毛毛虫和蒲公英相爱了。蒲公英羡慕毛毛虫可以四处走动,喜欢听毛毛虫给他讲外面发生的趣事。每一次,毛毛虫给她讲完外面的事情,都会向他承诺,等有一天他一定会带她走,然后两个人再也不分开。每当这个时候,蒲公英总会幸福的笑着,心中充满了期待!
可是有一天,毛毛虫突然不见了,蒲公英呆呆得站在那,想从她身边经过的每一个人打听,却始终没有人知道毛毛虫去了哪里!蒲公英伤心地哭了,她以为毛毛虫再也会不来了,她的梦碎了!直到有一天,风从她身边经过,蒲公英又在一次问起,风终于忍不住问:“为什么你一直盼着他回来呢?”他感叹她的痴心。“因为她答应过我,有一天会带我离开这,去很多很多的地方!”风笑了:“那我带你去好不好?”蒲公英望着他温柔的眼神,想起不知什么时候回来的毛毛虫,跟着风走了。
又过了几天,毛毛虫回来了,不过他现在的名字叫做蝴蝶,他飞快的飞到蒲公英生长的那块地方,却发现那只剩下光光的杆,他的蒲公英已经不见了!毛毛虫不甘心,他在那等啊等啊。他还没有带她去环游世界,还没有完成他的诺言,而这个时候,蒲公英就在不远处望着他,这时的蒲公英已经不再是从前的她了,风在半路就抛下了她,她落在了泥土里,生根,发芽,她再也不能跟他去环游世界了。

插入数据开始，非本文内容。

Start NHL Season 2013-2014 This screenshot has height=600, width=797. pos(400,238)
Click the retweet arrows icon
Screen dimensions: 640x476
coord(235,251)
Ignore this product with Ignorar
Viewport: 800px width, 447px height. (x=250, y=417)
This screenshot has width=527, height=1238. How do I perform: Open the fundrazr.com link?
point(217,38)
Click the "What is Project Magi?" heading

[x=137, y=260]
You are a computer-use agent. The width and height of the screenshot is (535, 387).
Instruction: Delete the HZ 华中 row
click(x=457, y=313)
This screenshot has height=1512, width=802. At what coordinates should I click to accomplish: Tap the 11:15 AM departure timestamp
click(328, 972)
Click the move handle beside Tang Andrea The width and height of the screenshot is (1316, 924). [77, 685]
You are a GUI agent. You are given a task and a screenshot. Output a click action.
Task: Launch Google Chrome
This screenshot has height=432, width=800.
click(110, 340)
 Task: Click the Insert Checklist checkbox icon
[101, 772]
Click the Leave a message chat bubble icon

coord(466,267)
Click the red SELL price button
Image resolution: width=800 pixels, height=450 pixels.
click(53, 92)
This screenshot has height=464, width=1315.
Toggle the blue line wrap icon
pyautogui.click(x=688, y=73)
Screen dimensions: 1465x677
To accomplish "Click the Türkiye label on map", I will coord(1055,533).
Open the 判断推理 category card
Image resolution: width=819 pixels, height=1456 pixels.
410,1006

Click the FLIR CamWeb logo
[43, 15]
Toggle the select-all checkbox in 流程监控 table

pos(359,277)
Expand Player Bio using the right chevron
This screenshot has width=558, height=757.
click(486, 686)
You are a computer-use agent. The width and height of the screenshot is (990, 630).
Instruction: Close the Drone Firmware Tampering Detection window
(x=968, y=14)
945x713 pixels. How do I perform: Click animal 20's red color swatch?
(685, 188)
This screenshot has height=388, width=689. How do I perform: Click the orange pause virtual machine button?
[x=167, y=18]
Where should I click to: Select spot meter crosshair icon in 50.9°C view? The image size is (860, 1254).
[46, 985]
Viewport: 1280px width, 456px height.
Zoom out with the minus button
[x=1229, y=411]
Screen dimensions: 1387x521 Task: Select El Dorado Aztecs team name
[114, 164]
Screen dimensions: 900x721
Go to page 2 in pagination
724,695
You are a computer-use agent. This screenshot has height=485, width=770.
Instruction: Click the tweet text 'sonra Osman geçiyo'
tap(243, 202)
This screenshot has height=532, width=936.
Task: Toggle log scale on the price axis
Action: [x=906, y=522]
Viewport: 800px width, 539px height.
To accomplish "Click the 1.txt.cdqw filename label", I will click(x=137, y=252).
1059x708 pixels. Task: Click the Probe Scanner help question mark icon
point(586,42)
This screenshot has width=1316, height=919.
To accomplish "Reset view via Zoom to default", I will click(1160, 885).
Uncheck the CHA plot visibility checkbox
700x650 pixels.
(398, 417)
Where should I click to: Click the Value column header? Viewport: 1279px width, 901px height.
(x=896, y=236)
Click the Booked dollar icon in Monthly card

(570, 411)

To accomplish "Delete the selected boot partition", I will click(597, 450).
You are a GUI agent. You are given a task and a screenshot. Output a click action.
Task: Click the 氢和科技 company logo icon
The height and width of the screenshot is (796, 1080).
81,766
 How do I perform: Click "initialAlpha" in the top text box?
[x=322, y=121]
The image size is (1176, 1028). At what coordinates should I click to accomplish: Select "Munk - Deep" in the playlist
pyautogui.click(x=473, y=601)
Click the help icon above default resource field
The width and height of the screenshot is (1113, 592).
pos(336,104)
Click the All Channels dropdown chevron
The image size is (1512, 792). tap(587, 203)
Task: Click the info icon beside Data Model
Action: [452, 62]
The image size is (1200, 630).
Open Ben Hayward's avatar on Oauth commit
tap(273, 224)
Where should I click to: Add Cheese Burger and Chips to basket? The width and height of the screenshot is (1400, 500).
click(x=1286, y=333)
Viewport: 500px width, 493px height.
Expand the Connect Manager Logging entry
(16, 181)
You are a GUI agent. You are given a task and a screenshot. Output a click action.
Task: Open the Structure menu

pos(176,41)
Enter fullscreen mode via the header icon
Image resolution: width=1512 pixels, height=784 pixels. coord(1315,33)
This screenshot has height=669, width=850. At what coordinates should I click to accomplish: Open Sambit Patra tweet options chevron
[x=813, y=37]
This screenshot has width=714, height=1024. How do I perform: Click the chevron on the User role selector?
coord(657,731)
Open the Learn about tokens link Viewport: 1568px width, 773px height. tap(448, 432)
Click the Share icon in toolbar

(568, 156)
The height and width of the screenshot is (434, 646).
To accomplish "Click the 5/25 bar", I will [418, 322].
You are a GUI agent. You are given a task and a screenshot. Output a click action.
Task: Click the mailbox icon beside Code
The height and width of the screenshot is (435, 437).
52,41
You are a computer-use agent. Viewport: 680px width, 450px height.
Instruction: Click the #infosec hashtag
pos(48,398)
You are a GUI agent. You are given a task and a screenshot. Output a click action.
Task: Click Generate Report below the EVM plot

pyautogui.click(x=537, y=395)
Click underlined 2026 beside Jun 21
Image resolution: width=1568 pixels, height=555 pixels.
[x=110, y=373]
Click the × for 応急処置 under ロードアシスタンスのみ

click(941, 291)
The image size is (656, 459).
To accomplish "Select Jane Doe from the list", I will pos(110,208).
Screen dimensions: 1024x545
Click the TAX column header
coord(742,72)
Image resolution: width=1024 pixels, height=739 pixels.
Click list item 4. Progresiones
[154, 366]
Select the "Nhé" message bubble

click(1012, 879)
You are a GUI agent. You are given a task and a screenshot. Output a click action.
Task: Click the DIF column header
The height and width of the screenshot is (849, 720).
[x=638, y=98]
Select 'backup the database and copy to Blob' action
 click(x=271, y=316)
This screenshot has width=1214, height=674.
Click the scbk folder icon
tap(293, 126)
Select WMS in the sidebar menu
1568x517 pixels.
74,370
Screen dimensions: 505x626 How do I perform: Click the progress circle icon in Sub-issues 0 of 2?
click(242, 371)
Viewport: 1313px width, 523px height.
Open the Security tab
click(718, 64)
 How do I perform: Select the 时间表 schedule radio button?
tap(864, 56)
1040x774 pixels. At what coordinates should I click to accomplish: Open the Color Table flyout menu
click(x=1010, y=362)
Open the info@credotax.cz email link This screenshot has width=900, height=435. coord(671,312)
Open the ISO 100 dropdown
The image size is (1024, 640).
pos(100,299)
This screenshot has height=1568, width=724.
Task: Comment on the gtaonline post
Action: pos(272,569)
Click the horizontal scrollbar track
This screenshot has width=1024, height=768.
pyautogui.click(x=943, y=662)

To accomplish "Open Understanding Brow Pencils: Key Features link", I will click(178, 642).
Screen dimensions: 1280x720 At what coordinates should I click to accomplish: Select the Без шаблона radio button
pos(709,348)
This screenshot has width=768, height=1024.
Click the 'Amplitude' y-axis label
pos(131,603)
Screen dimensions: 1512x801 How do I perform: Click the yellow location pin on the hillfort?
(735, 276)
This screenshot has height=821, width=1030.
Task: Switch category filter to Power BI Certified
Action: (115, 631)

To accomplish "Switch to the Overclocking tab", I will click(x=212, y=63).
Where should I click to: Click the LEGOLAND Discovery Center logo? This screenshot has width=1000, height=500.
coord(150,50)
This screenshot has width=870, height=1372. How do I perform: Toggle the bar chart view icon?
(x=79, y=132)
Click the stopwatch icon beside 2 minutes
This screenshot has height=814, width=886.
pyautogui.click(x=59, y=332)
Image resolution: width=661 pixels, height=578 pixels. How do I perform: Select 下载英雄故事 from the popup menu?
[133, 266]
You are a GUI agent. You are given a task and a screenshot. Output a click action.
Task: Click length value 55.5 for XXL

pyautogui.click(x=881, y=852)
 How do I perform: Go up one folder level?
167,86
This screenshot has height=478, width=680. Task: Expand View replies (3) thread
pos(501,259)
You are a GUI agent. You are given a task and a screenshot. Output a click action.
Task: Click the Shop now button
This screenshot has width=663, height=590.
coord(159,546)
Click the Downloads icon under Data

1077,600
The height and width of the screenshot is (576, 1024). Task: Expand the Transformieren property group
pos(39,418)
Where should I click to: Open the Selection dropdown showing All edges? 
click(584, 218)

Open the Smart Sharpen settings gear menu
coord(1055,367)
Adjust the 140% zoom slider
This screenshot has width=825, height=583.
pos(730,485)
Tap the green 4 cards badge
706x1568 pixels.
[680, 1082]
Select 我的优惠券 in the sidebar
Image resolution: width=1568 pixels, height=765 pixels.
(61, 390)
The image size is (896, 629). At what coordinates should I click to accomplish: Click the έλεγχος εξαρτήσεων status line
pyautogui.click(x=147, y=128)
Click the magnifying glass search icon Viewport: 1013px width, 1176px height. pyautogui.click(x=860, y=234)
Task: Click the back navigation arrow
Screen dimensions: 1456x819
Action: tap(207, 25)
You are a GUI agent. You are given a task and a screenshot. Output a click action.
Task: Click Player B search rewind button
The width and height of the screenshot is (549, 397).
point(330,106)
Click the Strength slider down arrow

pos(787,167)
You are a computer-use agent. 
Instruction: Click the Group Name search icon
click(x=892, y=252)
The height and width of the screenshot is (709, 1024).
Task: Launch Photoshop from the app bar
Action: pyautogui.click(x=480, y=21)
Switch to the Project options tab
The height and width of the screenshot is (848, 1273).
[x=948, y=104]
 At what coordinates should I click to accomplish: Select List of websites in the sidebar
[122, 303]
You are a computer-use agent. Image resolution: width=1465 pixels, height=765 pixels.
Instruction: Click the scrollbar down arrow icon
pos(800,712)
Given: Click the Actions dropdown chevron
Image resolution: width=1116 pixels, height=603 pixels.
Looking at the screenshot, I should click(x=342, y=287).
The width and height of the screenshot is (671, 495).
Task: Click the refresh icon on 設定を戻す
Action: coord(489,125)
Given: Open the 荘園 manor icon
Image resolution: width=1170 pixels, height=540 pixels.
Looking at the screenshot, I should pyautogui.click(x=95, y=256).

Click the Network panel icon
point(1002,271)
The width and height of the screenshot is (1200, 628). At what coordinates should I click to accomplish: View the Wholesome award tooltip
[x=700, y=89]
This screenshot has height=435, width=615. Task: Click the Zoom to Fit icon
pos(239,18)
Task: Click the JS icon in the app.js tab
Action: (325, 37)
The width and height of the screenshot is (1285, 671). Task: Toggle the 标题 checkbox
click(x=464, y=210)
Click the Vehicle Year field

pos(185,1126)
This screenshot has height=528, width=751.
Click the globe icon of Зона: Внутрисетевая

最后心灰意冷的蝴蝶离开了那株已经枯死的蒲公英,跟着他的同伴飞走了,只剩下蒲公英一个人站在那里,默默的祝福毛毛虫可以找到一个同他一起环游世界的人。以后,每当有孩子离开她的时候,她都会告诉她:“把握住那段你曾经拥有的爱情!”
谁是谁的彼岸,谁又是谁的永远?酒意诗情谁与共,泪融残粉花钿重。
朋友说我三面体,集体生活的幽默开朗,独倚高楼的冷峻忧郁,琴凳上的曲高和寡。我说,四面体,还有一个文字中的我。
最近比较宅。自己的痛苦来源于思念,这种思念是对于逝去的幸福的一种缅怀。黑夜的我和白天的我好想是两个永远无法重合的,因为白天总是不会懂得夜的黑。
思念一个人的滋味,就象是喝了一杯冰冷的水。然后用很长很长的时间一滴一滴化成热泪;思念一个人的滋味,就象是欣赏一副残酷的美,然后用很小很小的声音告诉自己,坚强面对——歌里是这么长的,至少。
早早说他要给我秀一下他收藏的名表,兴奋得彻夜未眠,我的msn签名已经改成“唐格拉斯的腕表”——基督山恩仇记里的句子——唐格拉斯的腕表,是一只宝玑名表,昨晚才给上链……

就此搁笔,与其说写作要坚持,不如希冀有人发明一个笔头能跟上思维的机器。